The toxic button pusher. You know who I’m talking about. That toxic person brazen enough to reveal the most private things about you in front of everyone. You long to speak up but fear of creating a backlash keeps you silent.
The toxic button pusher likes to stir things up. Seeing you squirm or catching you off guard gives her great pleasure. One day you show up at work feeling warm and fuzzy. A few seconds after coming in contact with her you’re reeling , feeling exposed and humiliated. Don’t waste time trying to figure out what happened. Her motivation isn’t important. Just know she’ll do it again.
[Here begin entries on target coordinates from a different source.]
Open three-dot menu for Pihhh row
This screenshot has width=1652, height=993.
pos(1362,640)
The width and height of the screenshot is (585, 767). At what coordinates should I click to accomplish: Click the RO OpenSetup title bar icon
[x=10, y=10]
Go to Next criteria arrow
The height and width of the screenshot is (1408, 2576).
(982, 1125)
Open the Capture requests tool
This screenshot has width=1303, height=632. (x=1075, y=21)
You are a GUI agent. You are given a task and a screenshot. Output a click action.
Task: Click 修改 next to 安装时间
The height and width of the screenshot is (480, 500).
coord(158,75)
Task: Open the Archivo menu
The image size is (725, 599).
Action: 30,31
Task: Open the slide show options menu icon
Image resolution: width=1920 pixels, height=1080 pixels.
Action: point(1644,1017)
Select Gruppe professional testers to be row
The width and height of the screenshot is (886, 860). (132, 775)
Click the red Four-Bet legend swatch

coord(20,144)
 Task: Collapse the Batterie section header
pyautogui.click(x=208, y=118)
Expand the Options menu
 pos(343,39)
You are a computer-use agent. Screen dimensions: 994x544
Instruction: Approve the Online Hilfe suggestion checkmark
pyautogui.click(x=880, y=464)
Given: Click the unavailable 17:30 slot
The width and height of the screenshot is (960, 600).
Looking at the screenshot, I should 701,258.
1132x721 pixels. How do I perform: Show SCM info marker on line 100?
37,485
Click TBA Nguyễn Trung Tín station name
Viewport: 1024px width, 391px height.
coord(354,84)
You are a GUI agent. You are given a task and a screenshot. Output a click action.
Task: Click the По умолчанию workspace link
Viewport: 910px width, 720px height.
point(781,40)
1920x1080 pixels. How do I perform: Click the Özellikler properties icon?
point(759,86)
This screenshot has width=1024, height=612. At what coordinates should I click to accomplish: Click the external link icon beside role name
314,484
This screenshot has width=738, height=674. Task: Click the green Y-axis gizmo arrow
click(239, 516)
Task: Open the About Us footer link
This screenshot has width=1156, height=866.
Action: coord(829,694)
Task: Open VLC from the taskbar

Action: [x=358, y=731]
Button, button. Who’s got the button?
The toxic button pusher is cunning. She can come up with endless ways to humiliate you, exposing your most sensitive areas. Luckily for you, she can only push your buttons if she can find them. Give her a chase.
1) Hide your buttons
She relishes knowing your likes and dislikes. She’ll secretly gather embarrassing bits of information about you, only to ruthlessly expose them in public , when you least expect it. Go stone face. Don’t let her see you sweat. Stay calm. To her, the fun is not in what she says. It’s how you react. Let her come up empty. She’ll toss that game book in the trash. Chances are she’ll move onto someone else. Someone more predictably entertaining than you
2) Erase your buttons
This takes more time but pays dividends. Devote some time identifying what your sensitivities are and why. Desensitize yourself. Develop a sense of humor about your vulnerabilities so she has no place to go. Or at the very least, reward yourself for not blinking when she’s clearly on your last nerve.
3) Share your buttons
When the TBP makes a provocative comment about you, give her a seat beside you. Admit you sometimes have trouble with your spelling, when she informs you of your error from across the room. Thank her and compliment her on her spelling ability. She is aware of her frequent errors. Her purpose was to embarrass you, not herself. Being collateral damage was not part of her plan. She’ll think twice before ambushing you again. Remember to stick and move. You’re only trying to throw her off balance temporarily. Do not poke the bear on a continuous basis unless you plan to sleep with one eye open.
4) Create your buttons
The toxic button pusher decides what button to push by slyly observing you. The more negative your reaction, the more likely she is to return to the scene of the crime. Create your own crime scene. Pretend it bugs you that she knows your work schedule even though you really don’t give a rip. While she focuses on holidays and vacations, your secret agony over your multiplying gray hair is safe. Pout a little. Act annoyed. Then go laugh in the bathroom.
The good news? If you’re dealing with a toxic button pusher, she will eventually move on to someone else. Especially if you’re no fun. You can survive in a hostile environment. Focus on the big picture. Winning in not your goal. The goal is to to create a pleasant, conflict free, work environment. We all long to have a positive supportive, workplace. However if no one else is willing to address the button pusher’s disruptive ways, it’s every man for himself. Stand strong. Stop exposing your vulnerabilities. Make finding your buttons strenuous work.
Any button pushers in your work environment?
What strategies have worked for you?